An effective link building campaign requires one major ingredient: variation.
If you are getting backlinks for the purpose of higher rankings in the major search engines, then you need a variety of links from a variety of source types.
The goal is to get organic, natural backlinks. The kind that both visitors and search engines love most. The kind that happen naturally on their own, but that you must also push along a bit for proper content marketing...
A common mistake that bloggers and webmasters make when promoting their content is to stick to one type of link-building only. Some do mainly article marketing, others prefer social bookmarking, some blog commenting, etc.
But ideally you'll want a variety of links, coming from a variety of source types - with variation in the anchor text of the links as well.
It's unnatural, and therefore appears spammy, to get 100 new backlinks all from social bookmarking sites only, and all with the exact same anchor text. This is likely to send up a red flag, and do more harm than good to your seo strategy.
This is not effective link building. It's similar to running for a political office, and visiting all of the voting booths yourself... to cast votes for yourself.
An effective link building campaign is one that appears more like a natural buzz. Google counts links to your site as 'votes' for your content, and they are most interested in what other sites/people have to say about it than what you say.
In order to create that natural appearance for your inbound links, you use variation. You'll want to get links from blog posts, blog comments, social bookmarking sites, social media sites such as Facebook and Twitter, web pages, press releases (if appropriate), article directories, niche directories, discussion forums, etc.
You'll want a variety of anchor text in those links as well. This is best achieved by using longtail keyword phrases, or by using more than one keyword phrase that is relevant to the content on that page.
The advantage to using variation in your anchor text is that not only do your links appear more natural, which means they'll carry more weight with the major search engines, but you can achieve top rankings for more than one search phrase.
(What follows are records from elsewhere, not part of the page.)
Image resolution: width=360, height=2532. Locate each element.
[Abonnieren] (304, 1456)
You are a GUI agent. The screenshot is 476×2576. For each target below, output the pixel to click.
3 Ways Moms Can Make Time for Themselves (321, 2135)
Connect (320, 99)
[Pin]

For example, I have one web page that ranks in the Top 3 for three different keyword phrases. I make sales from that page every single week (and some weeks, every day). This is due to using the three different phrases as the anchor text, and switching it up each time I get a new link to that page.
You can create an effective link building campaign by kick-starting the buzz, and with great content you'll end up with many more natural backlinks in addition to those you create yourself.
This is not something you want to do for every single web page or blog post, but it's well worth it for those pillar articles - or those pages/post you most want to rank well in the major search engines.
An effective link building strategy might include:
- Create internal links from related pages on your blog/site
- Tweet the link and ask for feedback
- Publish the link on your Facebook profile or page
- If a blog post, create pingbacks to related blog posts
- Comment on related blog posts, using your specific link in the URL field
- Published a related YouTube video, include the hyperlink in the description field
- Add the link to your niche discussion forum profiles
- Include the link in your forum signature on niche forums
- Submit relevant articles to article directories with the link in the byline
- Submit a press release (if appropriate for your content piece)
- Write guest blog posts on niche blogs, with the link in your signature
- Engage in Cross Blog Conversations with other bloggers on the topic
- Include the link with 5-10 other related links on a social bookmarking list
- If the link is to the main page, add it to niche directories
- If the link is to the main page of a blog, also add it to blog/RSS directories
If you have a really good piece of content, these strategies will kick-start a natural buzz and new unsolicited links from a variety of sources. People may find and like your content and then stumble, tweet, bookmark, or blog about your link. And that's exactly what you want.
Sure, this is work - particularly in the beginning. But once you identify your best sources you'll find that it becomes faster and easier with time. You'll have a list of blogs in your RSS Reader, a list of niche forums you're engaged with, etc. And you can also outsource the tasks once you get a working strategy in place.
The variation in anchor text and sources is incredibly important for effective link building. Never dismiss a linking opportunity due to PageRank, Nofollow attribute, lack of option to include anchor text, etc. You need these to offset your highly optimized links... to avoid the dreaded "over-optimization" (ie: search engine manipulation, spam).